Published by Julia Volkovah under on 7:17 AM
The Arabic word "haraam" is such an expressive word because it means two things; that something is forbidden and an activity is shocking. Haraam is the word that comes to my mind with the latest development in the plan to operate a helipad atop Children's Memorial Hospital located on Chicago's Lake Michigan.

In the world of aviation, it is a article of faith that all employees must feel free to speak up about safety. So important is the concept that around the world, workers are encouraged to submit confidential or anonymous safety reports - even about their own mistakes - because with safety, you can't fix what you don't know is broken.

Here is where the behemoth air ambulance company, Air Methods apparently took the fork in the road that separates those that wanna be safe from those that don't, according to a news report on ABC Channel 7 in Chicago. In the story, Ravi Baichwal, reports that an unsigned "whistle-blower" letter was sent to the neighborhood group opposing the helipad claiming that pilots who fly into the present ground-based landing zone for Children's Hospital in nearby Lincoln Park, have complained about operating risks at the high rise. But their concerns have been ignored. Further, they were prohibited from "discussing the subject with anyone" the letter says.

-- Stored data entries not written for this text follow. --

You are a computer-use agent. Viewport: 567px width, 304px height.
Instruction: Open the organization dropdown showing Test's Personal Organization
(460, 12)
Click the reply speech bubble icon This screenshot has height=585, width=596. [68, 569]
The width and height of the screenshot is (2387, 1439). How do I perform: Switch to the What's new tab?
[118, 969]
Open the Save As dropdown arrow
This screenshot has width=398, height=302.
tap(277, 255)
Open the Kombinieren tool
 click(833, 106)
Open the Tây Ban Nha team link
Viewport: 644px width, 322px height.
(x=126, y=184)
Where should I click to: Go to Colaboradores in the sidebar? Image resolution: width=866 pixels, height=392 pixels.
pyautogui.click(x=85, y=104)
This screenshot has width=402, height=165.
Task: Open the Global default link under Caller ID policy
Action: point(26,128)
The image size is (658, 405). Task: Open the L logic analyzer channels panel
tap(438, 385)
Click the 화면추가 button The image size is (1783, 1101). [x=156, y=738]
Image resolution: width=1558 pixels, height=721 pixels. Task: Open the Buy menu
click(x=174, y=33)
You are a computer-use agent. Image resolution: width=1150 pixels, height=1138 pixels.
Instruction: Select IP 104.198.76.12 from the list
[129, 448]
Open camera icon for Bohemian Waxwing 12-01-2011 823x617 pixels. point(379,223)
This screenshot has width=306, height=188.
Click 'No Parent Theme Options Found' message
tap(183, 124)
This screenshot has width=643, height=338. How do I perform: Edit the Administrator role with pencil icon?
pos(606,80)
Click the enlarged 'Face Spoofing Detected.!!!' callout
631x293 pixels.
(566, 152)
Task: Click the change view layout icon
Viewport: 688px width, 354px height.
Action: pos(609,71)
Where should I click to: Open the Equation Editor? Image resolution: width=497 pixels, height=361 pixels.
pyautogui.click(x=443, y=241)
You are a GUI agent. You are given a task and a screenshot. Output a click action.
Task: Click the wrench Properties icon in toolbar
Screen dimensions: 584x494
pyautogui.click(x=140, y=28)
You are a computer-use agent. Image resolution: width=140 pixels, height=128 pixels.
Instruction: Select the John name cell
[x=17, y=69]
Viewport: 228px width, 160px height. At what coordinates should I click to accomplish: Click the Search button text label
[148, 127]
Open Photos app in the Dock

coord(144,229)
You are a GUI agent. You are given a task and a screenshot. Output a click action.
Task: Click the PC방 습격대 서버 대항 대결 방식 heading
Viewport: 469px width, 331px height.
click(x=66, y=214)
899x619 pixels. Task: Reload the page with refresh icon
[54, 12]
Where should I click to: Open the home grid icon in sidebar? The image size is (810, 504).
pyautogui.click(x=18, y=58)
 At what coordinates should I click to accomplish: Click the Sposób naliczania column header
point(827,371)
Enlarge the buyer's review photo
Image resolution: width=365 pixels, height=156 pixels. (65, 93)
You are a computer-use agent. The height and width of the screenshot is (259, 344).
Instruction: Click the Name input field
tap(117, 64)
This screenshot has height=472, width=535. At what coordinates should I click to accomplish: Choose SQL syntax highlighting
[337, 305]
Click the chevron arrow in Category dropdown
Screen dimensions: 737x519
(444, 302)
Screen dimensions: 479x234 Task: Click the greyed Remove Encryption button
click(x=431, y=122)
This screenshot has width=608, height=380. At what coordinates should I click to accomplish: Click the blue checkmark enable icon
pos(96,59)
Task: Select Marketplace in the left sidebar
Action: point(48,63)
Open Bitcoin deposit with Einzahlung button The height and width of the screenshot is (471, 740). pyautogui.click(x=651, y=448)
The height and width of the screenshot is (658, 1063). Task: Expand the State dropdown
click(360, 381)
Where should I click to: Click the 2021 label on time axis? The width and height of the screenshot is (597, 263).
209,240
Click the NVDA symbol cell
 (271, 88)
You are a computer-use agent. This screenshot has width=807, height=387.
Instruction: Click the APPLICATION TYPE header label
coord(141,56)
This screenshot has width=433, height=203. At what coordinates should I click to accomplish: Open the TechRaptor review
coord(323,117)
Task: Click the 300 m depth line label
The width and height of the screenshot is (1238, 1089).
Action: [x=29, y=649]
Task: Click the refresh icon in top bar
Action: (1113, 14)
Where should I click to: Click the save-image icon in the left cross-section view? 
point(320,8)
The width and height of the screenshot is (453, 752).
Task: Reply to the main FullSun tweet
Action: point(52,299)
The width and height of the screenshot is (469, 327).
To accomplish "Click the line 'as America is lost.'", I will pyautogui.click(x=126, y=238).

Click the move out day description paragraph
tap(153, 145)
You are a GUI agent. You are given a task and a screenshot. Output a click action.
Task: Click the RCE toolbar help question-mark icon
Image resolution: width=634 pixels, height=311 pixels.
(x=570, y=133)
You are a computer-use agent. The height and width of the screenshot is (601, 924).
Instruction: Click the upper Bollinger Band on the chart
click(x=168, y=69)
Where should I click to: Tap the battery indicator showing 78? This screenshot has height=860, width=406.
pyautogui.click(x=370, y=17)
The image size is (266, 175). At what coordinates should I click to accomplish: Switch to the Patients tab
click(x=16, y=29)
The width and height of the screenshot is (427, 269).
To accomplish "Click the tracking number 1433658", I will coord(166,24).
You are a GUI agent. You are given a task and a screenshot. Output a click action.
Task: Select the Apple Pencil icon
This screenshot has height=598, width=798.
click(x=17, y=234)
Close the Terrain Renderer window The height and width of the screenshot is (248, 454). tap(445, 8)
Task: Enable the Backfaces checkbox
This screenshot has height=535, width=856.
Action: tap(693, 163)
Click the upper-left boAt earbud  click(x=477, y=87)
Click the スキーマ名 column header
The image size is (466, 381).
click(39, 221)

I have little doubt that back in the day when the hospital first conceived of the plan to bring helicopters onto their rooftop, 411 feet in the air, in a canyon of high rise buildings commercial and residential, that it had no idea it would be fighting with the neighbors for years. But fight they have as nearly every claim the hospital made about the benefits was challenged by nearby residents concerned about the risks.

The case got quite complicated. Scientists, engineers and meteorologists were hired by both sides.  (Full disclosure: in 2008, the neighborhood group paid for a data search on the Comprehensive Medical Aviation Safety Database in which I have an interest.)

In a battle pitching expert against expert on subjects as dense as atmospheric boundary layers, vorticity isosurfaces and approach path trajectories, it's hard for the general public to know who is right and who is wrong.

But when the very airmen who will be required to fly say the plan is bad, because there is "nowhere to safely land in an emergency" or that "their helicopter does not have the power to successfully fly away on one engine because of the nearness of surrounding buildings" that makes it pretty clear.

So you can see why these people might be under pressure to keep quiet though to their credit, they have not. Instead, the unsigned letter was sent to Streeterville Organization of Active Residents, the neighbors opposing the helipad, a modern-day David fighting two Goliaths; a prestigious hospital and Air Methods Corporation, the nation's largest provider of air medical transport. The letter arrived just as the slingshot-armed-upstart was nearing the bottom of the bag of rocks.

And now, the inspector general of the Department of Transportation has opened an investigation into whether either the Colorado-based and publicly traded Air Methods or the hospital tried to shush those who had something to say about safety.

Of all the things helicopter ambulance companies and their enablers have done in the past decade to turn ostensibly life-saving medical transport into the for-profit multi-billion dollar, over-used and under-regulated sham that it is today, the decision to fight so hard for this location in Chicago seems uniquely arrogant and reckless. But if the inspector general finds that workers were indeed told to shut up about safety that's even worse, that would be haraam.